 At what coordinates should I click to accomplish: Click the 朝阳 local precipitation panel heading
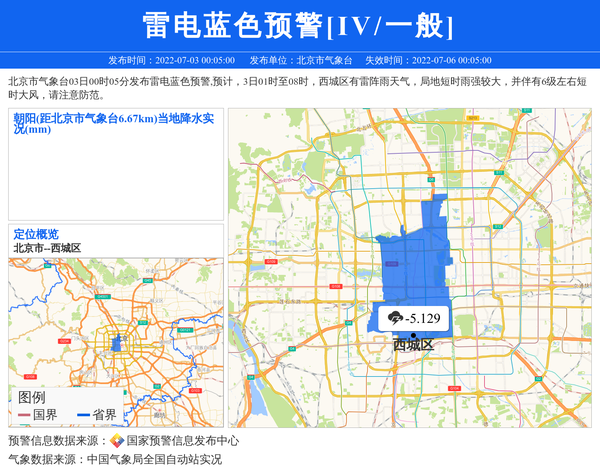coord(113,123)
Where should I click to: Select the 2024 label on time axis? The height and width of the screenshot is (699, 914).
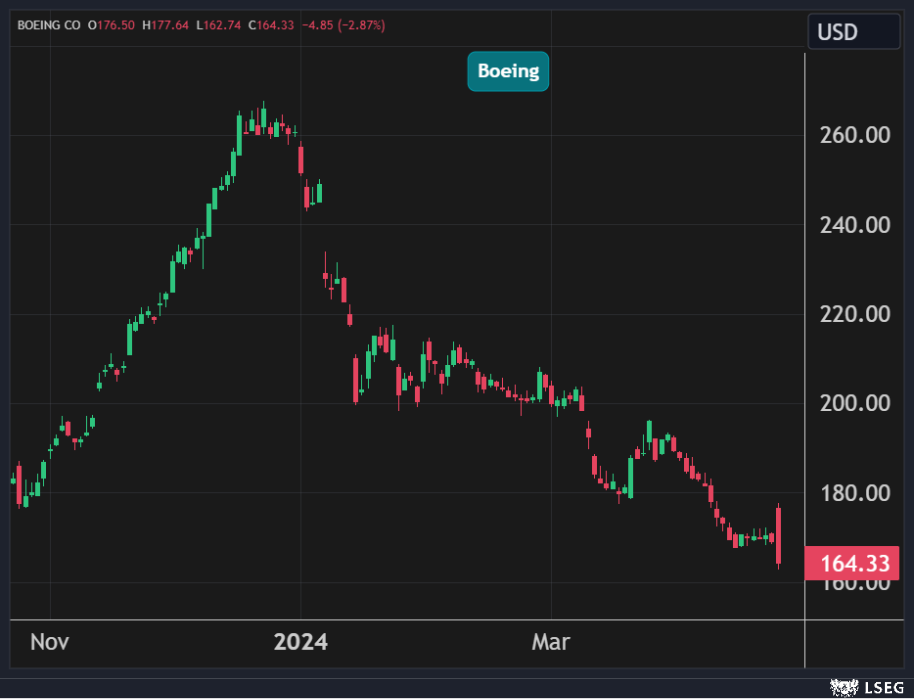(x=301, y=642)
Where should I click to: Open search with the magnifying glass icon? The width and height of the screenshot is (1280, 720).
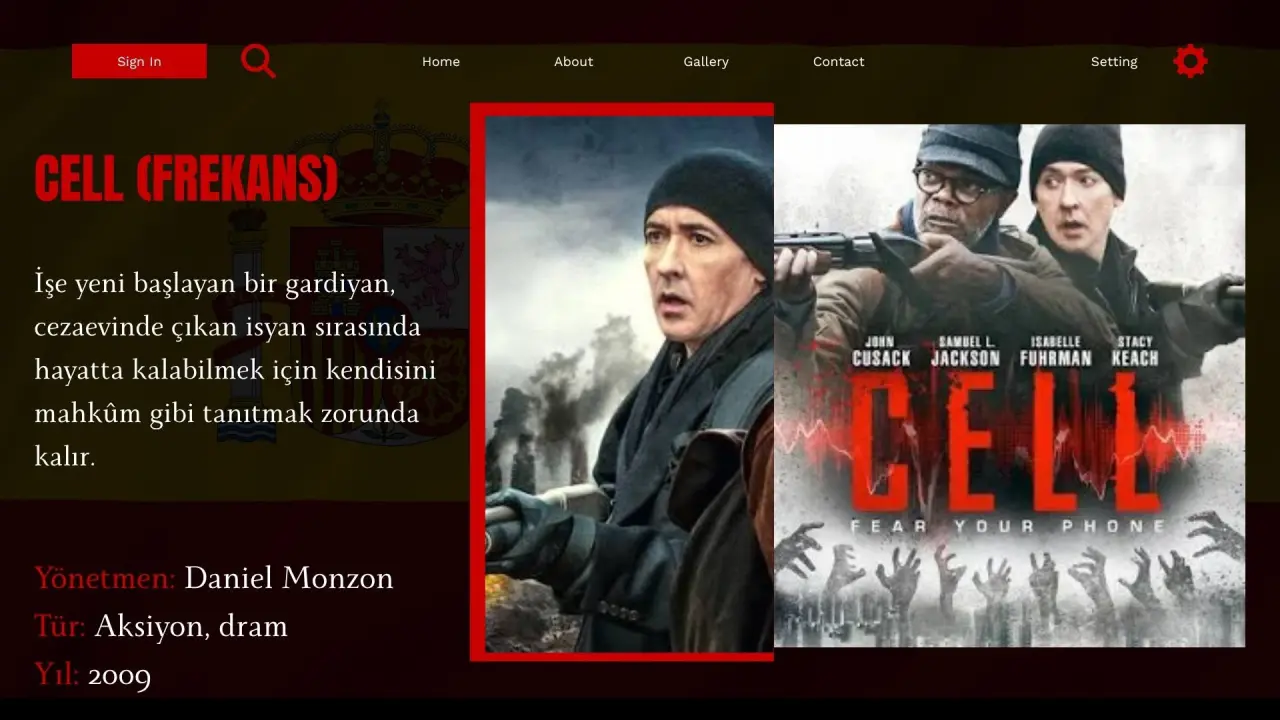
--------------------------------------------------
Reproduce every row above word for word, omitting the pictures.

 At what coordinates should I click to accomplish: Click the 朝阳 local precipitation panel heading
coord(113,123)
Where should I click to: Select the 2024 label on time axis? The height and width of the screenshot is (699, 914).
(x=301, y=642)
Where should I click to: Open search with the magnifying glass icon? The width and height of the screenshot is (1280, 720).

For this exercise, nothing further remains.